The mechanical equilibrium of soft solids with surface elasticity

TL;DR

This paper investigates how surface elasticity influences the mechanical behavior of soft solids, revealing its role in stiffening surfaces, regularizing singularities, and impacting phenomena like wetting and adhesion.

Contribution

It develops a boundary condition framework for surface elasticity, demonstrating its effects on surface response and singularity regularization in soft materials.

Findings

Surface elasticity stiffens the surface response at small length-scales.

It regularizes displacement singularities in line force problems.

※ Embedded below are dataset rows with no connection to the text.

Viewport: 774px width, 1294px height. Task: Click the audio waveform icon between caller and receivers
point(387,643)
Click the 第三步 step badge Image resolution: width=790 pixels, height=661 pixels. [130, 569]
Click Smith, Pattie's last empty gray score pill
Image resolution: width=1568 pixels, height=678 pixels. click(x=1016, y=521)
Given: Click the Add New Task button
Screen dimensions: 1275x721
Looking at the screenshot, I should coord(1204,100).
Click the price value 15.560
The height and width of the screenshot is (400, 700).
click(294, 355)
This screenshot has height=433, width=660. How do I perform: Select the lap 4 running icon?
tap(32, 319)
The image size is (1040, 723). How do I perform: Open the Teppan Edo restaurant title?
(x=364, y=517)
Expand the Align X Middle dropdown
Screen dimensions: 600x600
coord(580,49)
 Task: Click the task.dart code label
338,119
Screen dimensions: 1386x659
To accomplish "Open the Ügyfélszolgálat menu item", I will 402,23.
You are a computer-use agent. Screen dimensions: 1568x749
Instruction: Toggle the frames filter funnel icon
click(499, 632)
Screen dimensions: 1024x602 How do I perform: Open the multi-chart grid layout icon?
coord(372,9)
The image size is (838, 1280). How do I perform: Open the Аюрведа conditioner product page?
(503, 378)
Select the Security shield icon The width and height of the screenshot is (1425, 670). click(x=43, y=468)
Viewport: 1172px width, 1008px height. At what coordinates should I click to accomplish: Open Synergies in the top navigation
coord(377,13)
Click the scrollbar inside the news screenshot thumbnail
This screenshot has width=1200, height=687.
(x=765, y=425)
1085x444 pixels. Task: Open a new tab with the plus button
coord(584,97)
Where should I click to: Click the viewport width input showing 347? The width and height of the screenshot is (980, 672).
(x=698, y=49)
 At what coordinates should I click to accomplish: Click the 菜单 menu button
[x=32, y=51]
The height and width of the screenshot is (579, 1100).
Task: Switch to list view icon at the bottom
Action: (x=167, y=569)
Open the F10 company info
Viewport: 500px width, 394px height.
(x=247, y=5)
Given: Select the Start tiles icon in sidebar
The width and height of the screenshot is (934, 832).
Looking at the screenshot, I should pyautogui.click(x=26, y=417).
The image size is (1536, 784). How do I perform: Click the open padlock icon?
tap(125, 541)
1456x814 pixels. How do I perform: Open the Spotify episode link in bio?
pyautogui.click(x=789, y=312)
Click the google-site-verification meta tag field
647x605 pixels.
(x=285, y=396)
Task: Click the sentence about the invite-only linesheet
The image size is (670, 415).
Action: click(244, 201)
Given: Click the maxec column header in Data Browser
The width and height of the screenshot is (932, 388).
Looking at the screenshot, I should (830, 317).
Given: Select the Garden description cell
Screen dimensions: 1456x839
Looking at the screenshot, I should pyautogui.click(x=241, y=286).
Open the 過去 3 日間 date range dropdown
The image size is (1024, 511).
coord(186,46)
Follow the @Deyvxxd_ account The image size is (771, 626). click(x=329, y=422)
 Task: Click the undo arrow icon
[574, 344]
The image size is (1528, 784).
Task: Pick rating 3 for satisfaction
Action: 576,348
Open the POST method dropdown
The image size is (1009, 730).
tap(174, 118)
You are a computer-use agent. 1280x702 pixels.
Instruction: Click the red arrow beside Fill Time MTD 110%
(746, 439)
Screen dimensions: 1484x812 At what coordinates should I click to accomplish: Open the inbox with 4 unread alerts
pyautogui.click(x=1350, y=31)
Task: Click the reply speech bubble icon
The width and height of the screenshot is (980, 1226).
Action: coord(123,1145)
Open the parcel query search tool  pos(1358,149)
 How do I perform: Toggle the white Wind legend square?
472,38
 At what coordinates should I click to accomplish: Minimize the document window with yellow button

Implications for wetting, adhesion, and friction phenomena.

Abstract

Recent experiments have shown that surface stresses in soft materials can have a significant strain-dependence. Here we explore the implications of this surface elasticity to show how, and when, we expect it to arise. We develop the appropriate boundary condition, showing that it simplifies significantly in certain cases. We show that surface elasticity's main role is to effectively stiffen a solid surface's response to in-plane tractions, in particular at length-scales smaller than a characteristic elastocapillary length. We also investigate how surface elasticity effects the Green's-function problem of a line force on a flat, linear-elastic substrate. There are significant changes to this solution, especially in that the well-known displacement singularity is regularised. This raises interesting implications for soft phenomena like wetting contact lines, adhesion and friction. Finally, we discuss open questions, future directions, and close ties with existing fields of research.